_HOW TO COMPLETE THIS TASK_.
Please print the full listing exactly.

_DATA UNDER STUDY_.
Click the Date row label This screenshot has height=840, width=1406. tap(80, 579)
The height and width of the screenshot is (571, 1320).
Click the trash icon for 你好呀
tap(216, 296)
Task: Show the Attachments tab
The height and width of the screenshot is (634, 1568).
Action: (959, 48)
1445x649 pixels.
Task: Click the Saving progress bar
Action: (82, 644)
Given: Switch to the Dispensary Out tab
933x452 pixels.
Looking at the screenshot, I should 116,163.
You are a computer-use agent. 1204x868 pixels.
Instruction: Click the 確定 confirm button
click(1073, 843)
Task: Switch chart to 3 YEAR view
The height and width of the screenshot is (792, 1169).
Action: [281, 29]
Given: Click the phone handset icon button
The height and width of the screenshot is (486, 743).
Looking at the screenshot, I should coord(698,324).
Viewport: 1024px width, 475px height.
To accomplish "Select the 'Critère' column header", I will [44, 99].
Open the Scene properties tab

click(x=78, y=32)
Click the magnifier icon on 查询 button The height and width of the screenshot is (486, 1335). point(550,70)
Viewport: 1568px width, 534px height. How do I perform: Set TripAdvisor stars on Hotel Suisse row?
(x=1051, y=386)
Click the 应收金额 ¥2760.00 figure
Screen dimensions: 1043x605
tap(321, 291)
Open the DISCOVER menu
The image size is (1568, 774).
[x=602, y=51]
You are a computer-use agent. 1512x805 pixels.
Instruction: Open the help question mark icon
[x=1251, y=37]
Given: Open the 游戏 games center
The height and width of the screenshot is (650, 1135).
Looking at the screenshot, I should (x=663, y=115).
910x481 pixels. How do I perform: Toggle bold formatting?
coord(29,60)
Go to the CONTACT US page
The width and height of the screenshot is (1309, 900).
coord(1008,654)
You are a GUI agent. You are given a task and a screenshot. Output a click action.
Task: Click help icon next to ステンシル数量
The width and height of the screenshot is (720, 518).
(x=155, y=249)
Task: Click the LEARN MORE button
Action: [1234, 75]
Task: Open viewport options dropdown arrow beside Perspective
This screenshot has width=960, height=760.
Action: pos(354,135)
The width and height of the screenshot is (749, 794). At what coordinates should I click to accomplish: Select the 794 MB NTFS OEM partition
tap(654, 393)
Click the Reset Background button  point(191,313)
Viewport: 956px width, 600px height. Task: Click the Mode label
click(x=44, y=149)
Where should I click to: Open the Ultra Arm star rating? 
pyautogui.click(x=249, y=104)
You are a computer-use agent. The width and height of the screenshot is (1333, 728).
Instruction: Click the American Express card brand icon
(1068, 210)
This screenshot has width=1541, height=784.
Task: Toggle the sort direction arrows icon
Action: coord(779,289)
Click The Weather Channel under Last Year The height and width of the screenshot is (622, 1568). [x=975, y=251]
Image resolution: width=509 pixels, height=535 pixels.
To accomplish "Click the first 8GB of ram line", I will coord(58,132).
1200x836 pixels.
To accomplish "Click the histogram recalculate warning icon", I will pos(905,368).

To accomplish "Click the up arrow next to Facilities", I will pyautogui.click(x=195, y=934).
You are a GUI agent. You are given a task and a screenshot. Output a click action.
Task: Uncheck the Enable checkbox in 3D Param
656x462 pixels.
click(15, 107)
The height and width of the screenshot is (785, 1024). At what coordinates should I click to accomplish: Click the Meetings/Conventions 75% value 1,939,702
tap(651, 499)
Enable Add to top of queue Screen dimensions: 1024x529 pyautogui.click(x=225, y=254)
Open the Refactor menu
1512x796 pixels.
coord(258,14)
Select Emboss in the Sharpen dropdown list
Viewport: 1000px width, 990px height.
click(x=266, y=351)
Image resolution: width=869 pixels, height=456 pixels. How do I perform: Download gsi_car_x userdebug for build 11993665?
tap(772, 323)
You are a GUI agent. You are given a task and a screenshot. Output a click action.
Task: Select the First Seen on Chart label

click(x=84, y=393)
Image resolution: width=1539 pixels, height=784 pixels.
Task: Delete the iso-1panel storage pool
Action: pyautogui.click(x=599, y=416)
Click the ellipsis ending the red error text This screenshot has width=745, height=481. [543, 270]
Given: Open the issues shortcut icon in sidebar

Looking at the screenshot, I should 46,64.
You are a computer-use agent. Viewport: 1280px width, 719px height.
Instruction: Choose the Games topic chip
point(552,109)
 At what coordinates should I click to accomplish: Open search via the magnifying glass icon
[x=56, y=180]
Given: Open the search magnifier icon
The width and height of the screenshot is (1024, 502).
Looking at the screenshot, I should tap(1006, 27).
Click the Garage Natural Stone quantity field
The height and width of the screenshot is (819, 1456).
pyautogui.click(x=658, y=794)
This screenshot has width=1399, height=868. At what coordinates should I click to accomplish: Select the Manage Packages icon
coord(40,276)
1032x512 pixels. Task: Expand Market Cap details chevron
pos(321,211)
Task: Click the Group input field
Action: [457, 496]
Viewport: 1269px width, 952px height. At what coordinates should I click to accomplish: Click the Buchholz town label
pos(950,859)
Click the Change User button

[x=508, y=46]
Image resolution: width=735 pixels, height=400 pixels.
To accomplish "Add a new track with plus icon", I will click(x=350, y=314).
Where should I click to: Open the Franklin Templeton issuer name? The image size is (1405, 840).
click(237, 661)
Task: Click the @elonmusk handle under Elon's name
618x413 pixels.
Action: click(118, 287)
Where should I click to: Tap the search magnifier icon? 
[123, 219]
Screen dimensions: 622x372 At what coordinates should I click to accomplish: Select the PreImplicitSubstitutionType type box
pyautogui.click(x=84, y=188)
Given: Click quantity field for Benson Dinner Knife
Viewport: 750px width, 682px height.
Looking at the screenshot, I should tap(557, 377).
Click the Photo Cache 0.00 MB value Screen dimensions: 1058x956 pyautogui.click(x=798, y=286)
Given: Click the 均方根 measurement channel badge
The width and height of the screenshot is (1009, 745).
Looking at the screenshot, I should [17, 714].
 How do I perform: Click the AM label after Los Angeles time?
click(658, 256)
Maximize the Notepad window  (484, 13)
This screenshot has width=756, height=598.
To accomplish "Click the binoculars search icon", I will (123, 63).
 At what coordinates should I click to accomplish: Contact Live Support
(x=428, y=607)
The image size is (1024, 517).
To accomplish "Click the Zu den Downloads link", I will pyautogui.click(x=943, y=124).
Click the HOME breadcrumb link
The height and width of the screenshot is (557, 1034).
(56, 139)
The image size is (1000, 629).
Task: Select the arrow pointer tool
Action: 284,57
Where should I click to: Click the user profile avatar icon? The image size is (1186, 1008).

_WRITTEN SOLUTION_.
Click the Date row label This screenshot has height=840, width=1406. tap(80, 579)
The height and width of the screenshot is (571, 1320).
Click the trash icon for 你好呀
tap(216, 296)
Task: Show the Attachments tab
The height and width of the screenshot is (634, 1568).
Action: (959, 48)
1445x649 pixels.
Task: Click the Saving progress bar
Action: (82, 644)
Given: Switch to the Dispensary Out tab
933x452 pixels.
Looking at the screenshot, I should 116,163.
You are a computer-use agent. 1204x868 pixels.
Instruction: Click the 確定 confirm button
click(1073, 843)
Task: Switch chart to 3 YEAR view
The height and width of the screenshot is (792, 1169).
Action: [281, 29]
Given: Click the phone handset icon button
The height and width of the screenshot is (486, 743).
Looking at the screenshot, I should coord(698,324).
Viewport: 1024px width, 475px height.
To accomplish "Select the 'Critère' column header", I will [44, 99].
Open the Scene properties tab

click(x=78, y=32)
Click the magnifier icon on 查询 button The height and width of the screenshot is (486, 1335). point(550,70)
Viewport: 1568px width, 534px height. How do I perform: Set TripAdvisor stars on Hotel Suisse row?
(x=1051, y=386)
Click the 应收金额 ¥2760.00 figure
Screen dimensions: 1043x605
tap(321, 291)
Open the DISCOVER menu
The image size is (1568, 774).
[x=602, y=51]
You are a computer-use agent. 1512x805 pixels.
Instruction: Open the help question mark icon
[x=1251, y=37]
Given: Open the 游戏 games center
The height and width of the screenshot is (650, 1135).
Looking at the screenshot, I should (x=663, y=115).
910x481 pixels. How do I perform: Toggle bold formatting?
coord(29,60)
Go to the CONTACT US page
The width and height of the screenshot is (1309, 900).
coord(1008,654)
You are a GUI agent. You are given a task and a screenshot. Output a click action.
Task: Click help icon next to ステンシル数量
The width and height of the screenshot is (720, 518).
(x=155, y=249)
Task: Click the LEARN MORE button
Action: [1234, 75]
Task: Open viewport options dropdown arrow beside Perspective
This screenshot has width=960, height=760.
Action: pos(354,135)
The width and height of the screenshot is (749, 794). At what coordinates should I click to accomplish: Select the 794 MB NTFS OEM partition
tap(654, 393)
Click the Reset Background button  point(191,313)
Viewport: 956px width, 600px height. Task: Click the Mode label
click(x=44, y=149)
Where should I click to: Open the Ultra Arm star rating? 
pyautogui.click(x=249, y=104)
You are a computer-use agent. The width and height of the screenshot is (1333, 728).
Instruction: Click the American Express card brand icon
(1068, 210)
This screenshot has width=1541, height=784.
Task: Toggle the sort direction arrows icon
Action: coord(779,289)
Click The Weather Channel under Last Year The height and width of the screenshot is (622, 1568). [x=975, y=251]
Image resolution: width=509 pixels, height=535 pixels.
To accomplish "Click the first 8GB of ram line", I will coord(58,132).
1200x836 pixels.
To accomplish "Click the histogram recalculate warning icon", I will pos(905,368).

To accomplish "Click the up arrow next to Facilities", I will pyautogui.click(x=195, y=934).
You are a GUI agent. You are given a task and a screenshot. Output a click action.
Task: Uncheck the Enable checkbox in 3D Param
656x462 pixels.
click(15, 107)
The height and width of the screenshot is (785, 1024). At what coordinates should I click to accomplish: Click the Meetings/Conventions 75% value 1,939,702
tap(651, 499)
Enable Add to top of queue Screen dimensions: 1024x529 pyautogui.click(x=225, y=254)
Open the Refactor menu
1512x796 pixels.
coord(258,14)
Select Emboss in the Sharpen dropdown list
Viewport: 1000px width, 990px height.
click(x=266, y=351)
Image resolution: width=869 pixels, height=456 pixels. How do I perform: Download gsi_car_x userdebug for build 11993665?
tap(772, 323)
You are a GUI agent. You are given a task and a screenshot. Output a click action.
Task: Select the First Seen on Chart label

click(x=84, y=393)
Image resolution: width=1539 pixels, height=784 pixels.
Task: Delete the iso-1panel storage pool
Action: pyautogui.click(x=599, y=416)
Click the ellipsis ending the red error text This screenshot has width=745, height=481. [543, 270]
Given: Open the issues shortcut icon in sidebar

Looking at the screenshot, I should 46,64.
You are a computer-use agent. Viewport: 1280px width, 719px height.
Instruction: Choose the Games topic chip
point(552,109)
 At what coordinates should I click to accomplish: Open search via the magnifying glass icon
[x=56, y=180]
Given: Open the search magnifier icon
The width and height of the screenshot is (1024, 502).
Looking at the screenshot, I should tap(1006, 27).
Click the Garage Natural Stone quantity field
The height and width of the screenshot is (819, 1456).
pyautogui.click(x=658, y=794)
This screenshot has width=1399, height=868. At what coordinates should I click to accomplish: Select the Manage Packages icon
coord(40,276)
1032x512 pixels. Task: Expand Market Cap details chevron
pos(321,211)
Task: Click the Group input field
Action: [457, 496]
Viewport: 1269px width, 952px height. At what coordinates should I click to accomplish: Click the Buchholz town label
pos(950,859)
Click the Change User button

[x=508, y=46]
Image resolution: width=735 pixels, height=400 pixels.
To accomplish "Add a new track with plus icon", I will click(x=350, y=314).
Where should I click to: Open the Franklin Templeton issuer name? The image size is (1405, 840).
click(237, 661)
Task: Click the @elonmusk handle under Elon's name
618x413 pixels.
Action: click(118, 287)
Where should I click to: Tap the search magnifier icon? 
[123, 219]
Screen dimensions: 622x372 At what coordinates should I click to accomplish: Select the PreImplicitSubstitutionType type box
pyautogui.click(x=84, y=188)
Given: Click quantity field for Benson Dinner Knife
Viewport: 750px width, 682px height.
Looking at the screenshot, I should tap(557, 377).
Click the Photo Cache 0.00 MB value Screen dimensions: 1058x956 pyautogui.click(x=798, y=286)
Given: Click the 均方根 measurement channel badge
The width and height of the screenshot is (1009, 745).
Looking at the screenshot, I should [17, 714].
 How do I perform: Click the AM label after Los Angeles time?
click(658, 256)
Maximize the Notepad window  (484, 13)
This screenshot has width=756, height=598.
To accomplish "Click the binoculars search icon", I will (123, 63).
 At what coordinates should I click to accomplish: Contact Live Support
(x=428, y=607)
The image size is (1024, 517).
To accomplish "Click the Zu den Downloads link", I will pyautogui.click(x=943, y=124).
Click the HOME breadcrumb link
The height and width of the screenshot is (557, 1034).
(56, 139)
The image size is (1000, 629).
Task: Select the arrow pointer tool
Action: 284,57
Where should I click to: Click the user profile avatar icon? The image size is (1186, 1008).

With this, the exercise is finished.